━━━ Recorded information ━━━
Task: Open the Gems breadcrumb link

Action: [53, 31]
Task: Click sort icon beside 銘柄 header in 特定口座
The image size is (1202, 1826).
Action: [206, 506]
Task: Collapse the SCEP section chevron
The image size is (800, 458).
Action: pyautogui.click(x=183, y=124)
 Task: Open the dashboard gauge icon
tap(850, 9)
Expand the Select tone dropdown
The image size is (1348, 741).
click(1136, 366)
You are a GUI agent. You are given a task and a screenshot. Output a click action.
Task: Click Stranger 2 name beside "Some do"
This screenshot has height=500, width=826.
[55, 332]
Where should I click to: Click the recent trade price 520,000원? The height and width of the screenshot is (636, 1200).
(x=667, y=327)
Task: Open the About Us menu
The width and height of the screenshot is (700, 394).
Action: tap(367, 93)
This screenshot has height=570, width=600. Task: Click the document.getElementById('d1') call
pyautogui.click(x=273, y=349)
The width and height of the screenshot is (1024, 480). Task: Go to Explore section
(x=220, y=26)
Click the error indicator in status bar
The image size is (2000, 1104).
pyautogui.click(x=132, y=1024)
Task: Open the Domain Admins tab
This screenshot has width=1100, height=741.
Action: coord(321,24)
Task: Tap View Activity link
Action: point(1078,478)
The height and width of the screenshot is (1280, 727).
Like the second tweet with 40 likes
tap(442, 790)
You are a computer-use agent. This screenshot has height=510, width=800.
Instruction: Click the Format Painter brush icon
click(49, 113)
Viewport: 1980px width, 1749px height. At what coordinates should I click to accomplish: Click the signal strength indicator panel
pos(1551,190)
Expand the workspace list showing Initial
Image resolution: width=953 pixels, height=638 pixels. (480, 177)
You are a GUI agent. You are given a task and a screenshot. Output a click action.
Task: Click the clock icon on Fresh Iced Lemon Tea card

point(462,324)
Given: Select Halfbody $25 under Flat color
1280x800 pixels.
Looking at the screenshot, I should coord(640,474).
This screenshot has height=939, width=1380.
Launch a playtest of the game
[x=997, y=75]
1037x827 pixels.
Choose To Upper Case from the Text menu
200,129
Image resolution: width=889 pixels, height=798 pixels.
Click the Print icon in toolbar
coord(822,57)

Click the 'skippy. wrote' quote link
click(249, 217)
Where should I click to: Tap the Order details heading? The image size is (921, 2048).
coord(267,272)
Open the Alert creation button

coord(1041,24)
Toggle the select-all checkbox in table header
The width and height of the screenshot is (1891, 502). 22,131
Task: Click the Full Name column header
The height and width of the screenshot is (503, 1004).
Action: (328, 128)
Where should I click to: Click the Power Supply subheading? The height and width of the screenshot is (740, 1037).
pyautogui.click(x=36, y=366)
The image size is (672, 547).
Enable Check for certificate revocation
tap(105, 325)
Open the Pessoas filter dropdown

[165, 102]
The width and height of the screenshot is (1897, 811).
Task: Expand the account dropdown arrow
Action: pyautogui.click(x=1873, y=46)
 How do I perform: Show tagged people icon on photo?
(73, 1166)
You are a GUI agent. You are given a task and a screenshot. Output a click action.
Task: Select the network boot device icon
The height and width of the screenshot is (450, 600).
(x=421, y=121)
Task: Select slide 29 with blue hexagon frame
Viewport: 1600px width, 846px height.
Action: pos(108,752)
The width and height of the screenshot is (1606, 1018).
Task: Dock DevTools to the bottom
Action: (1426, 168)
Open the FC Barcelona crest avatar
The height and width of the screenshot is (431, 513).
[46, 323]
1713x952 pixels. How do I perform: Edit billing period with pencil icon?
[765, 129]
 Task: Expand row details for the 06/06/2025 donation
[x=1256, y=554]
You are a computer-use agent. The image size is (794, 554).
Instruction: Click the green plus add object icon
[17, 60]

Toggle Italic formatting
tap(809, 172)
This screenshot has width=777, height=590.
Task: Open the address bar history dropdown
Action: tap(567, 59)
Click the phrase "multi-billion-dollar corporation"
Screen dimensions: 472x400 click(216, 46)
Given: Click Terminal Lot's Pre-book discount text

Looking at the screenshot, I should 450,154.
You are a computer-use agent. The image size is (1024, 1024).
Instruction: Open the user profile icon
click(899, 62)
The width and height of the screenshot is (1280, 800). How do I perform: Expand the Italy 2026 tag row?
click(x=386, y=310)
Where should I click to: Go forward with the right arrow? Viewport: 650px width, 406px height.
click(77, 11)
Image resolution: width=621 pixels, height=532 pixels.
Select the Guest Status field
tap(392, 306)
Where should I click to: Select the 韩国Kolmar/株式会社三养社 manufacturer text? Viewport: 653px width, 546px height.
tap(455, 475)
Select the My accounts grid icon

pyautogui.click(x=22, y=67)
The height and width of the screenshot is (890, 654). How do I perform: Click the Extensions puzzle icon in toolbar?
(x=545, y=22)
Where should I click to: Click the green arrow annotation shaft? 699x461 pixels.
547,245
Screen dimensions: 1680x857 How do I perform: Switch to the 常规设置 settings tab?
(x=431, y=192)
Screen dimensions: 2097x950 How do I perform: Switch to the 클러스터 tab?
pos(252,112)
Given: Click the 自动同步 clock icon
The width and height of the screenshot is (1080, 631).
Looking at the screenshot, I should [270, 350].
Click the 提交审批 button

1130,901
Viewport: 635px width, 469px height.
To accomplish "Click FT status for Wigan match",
━━━
■ **Problem to work on**: From the line containing "Instruction: Open the user profile icon" through the last line of the records above, reproduce every line exactly.

■ **Exercise response**:
Instruction: Open the user profile icon
click(899, 62)
The width and height of the screenshot is (1280, 800). How do I perform: Expand the Italy 2026 tag row?
click(x=386, y=310)
Where should I click to: Go forward with the right arrow? Viewport: 650px width, 406px height.
click(77, 11)
Image resolution: width=621 pixels, height=532 pixels.
Select the Guest Status field
tap(392, 306)
Where should I click to: Select the 韩国Kolmar/株式会社三养社 manufacturer text? Viewport: 653px width, 546px height.
tap(455, 475)
Select the My accounts grid icon

pyautogui.click(x=22, y=67)
The height and width of the screenshot is (890, 654). How do I perform: Click the Extensions puzzle icon in toolbar?
(x=545, y=22)
Where should I click to: Click the green arrow annotation shaft? 699x461 pixels.
547,245
Screen dimensions: 1680x857 How do I perform: Switch to the 常规设置 settings tab?
(x=431, y=192)
Screen dimensions: 2097x950 How do I perform: Switch to the 클러스터 tab?
pos(252,112)
Given: Click the 自动同步 clock icon
The width and height of the screenshot is (1080, 631).
Looking at the screenshot, I should [270, 350].
Click the 提交审批 button

1130,901
Viewport: 635px width, 469px height.
To accomplish "Click FT status for Wigan match",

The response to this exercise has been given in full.